╭─ RECORDS SHOWN
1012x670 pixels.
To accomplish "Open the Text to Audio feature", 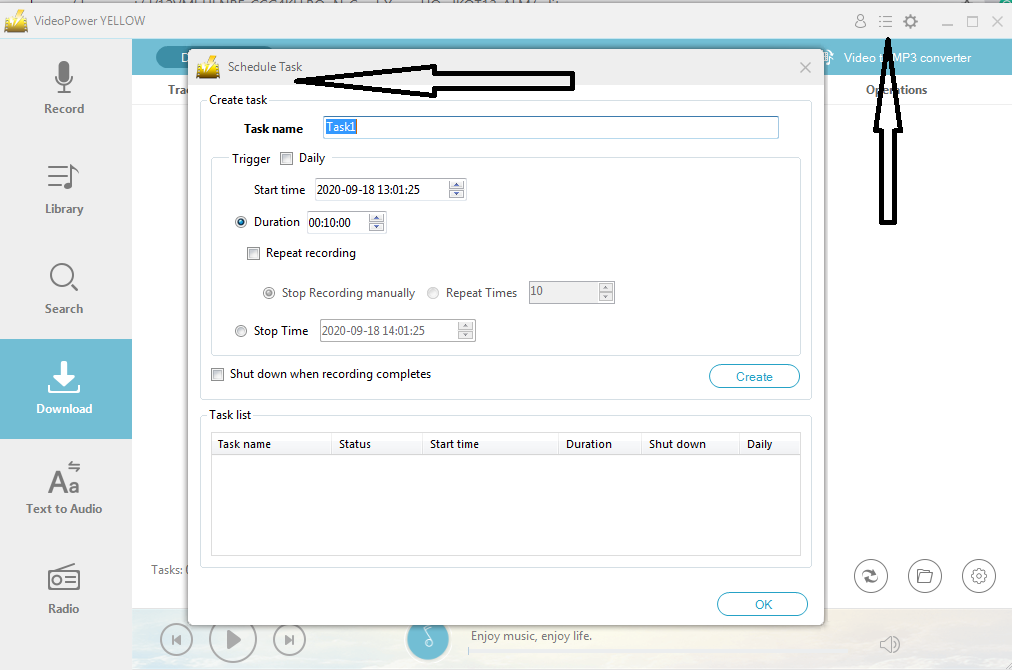I will coord(64,488).
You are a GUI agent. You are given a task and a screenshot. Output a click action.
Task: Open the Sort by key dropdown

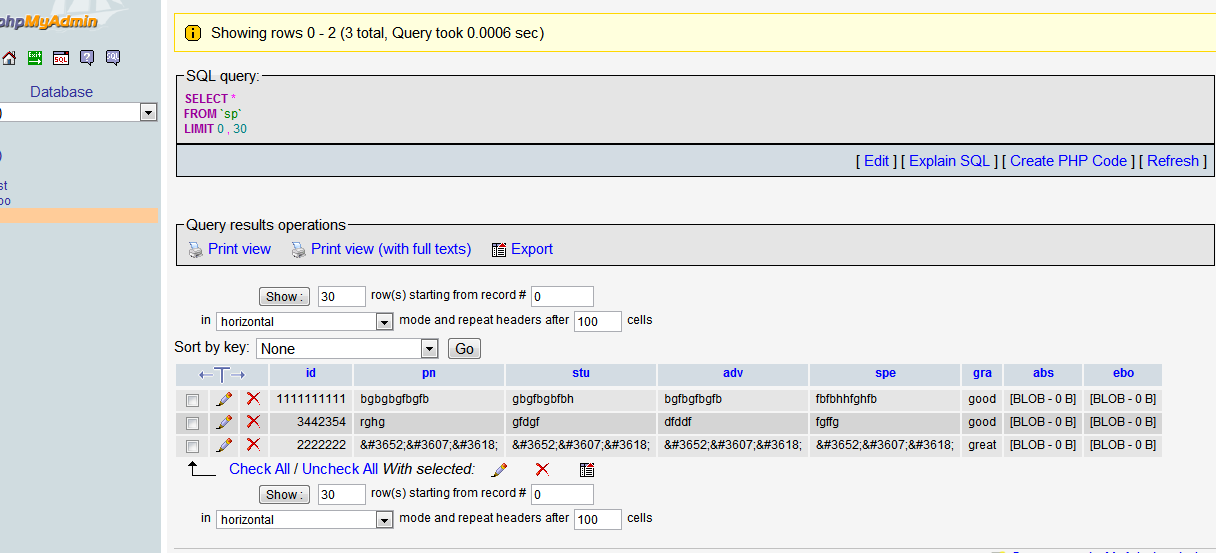(429, 349)
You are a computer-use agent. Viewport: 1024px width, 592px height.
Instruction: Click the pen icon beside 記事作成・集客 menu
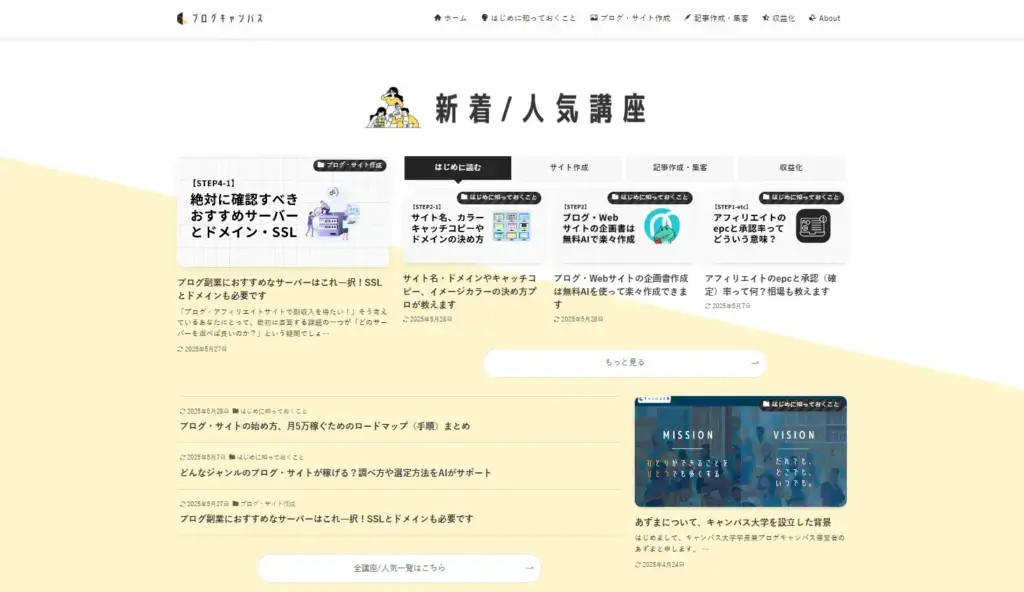tap(686, 17)
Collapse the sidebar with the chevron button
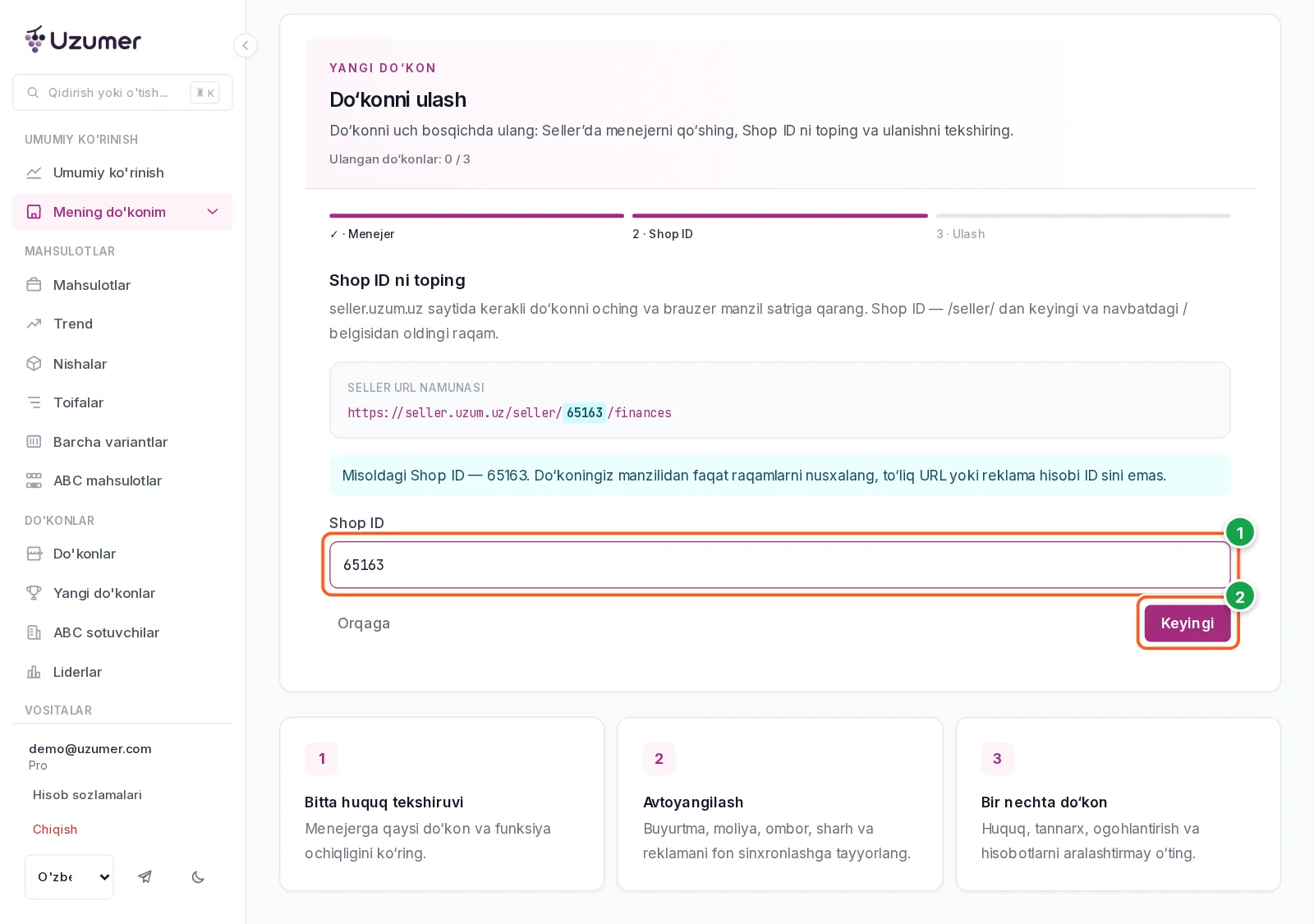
╰─
● INSTRUCTIONS FOR THE TASK: Render the records as a numbered list, from the line with "You are a GUI" through the end of the records, omitting blank lines and leaving out the pictures.

● COMPLETE ANSWER:
1. You are a GUI agent. You are given a task and a screenshot. Output a click action.
2. Task: Open the Sort by key dropdown
3. (429, 349)
4. You are a computer-use agent. Viewport: 1024px width, 592px height.
5. Instruction: Click the pen icon beside 記事作成・集客 menu
6. tap(686, 17)
7. Collapse the sidebar with the chevron button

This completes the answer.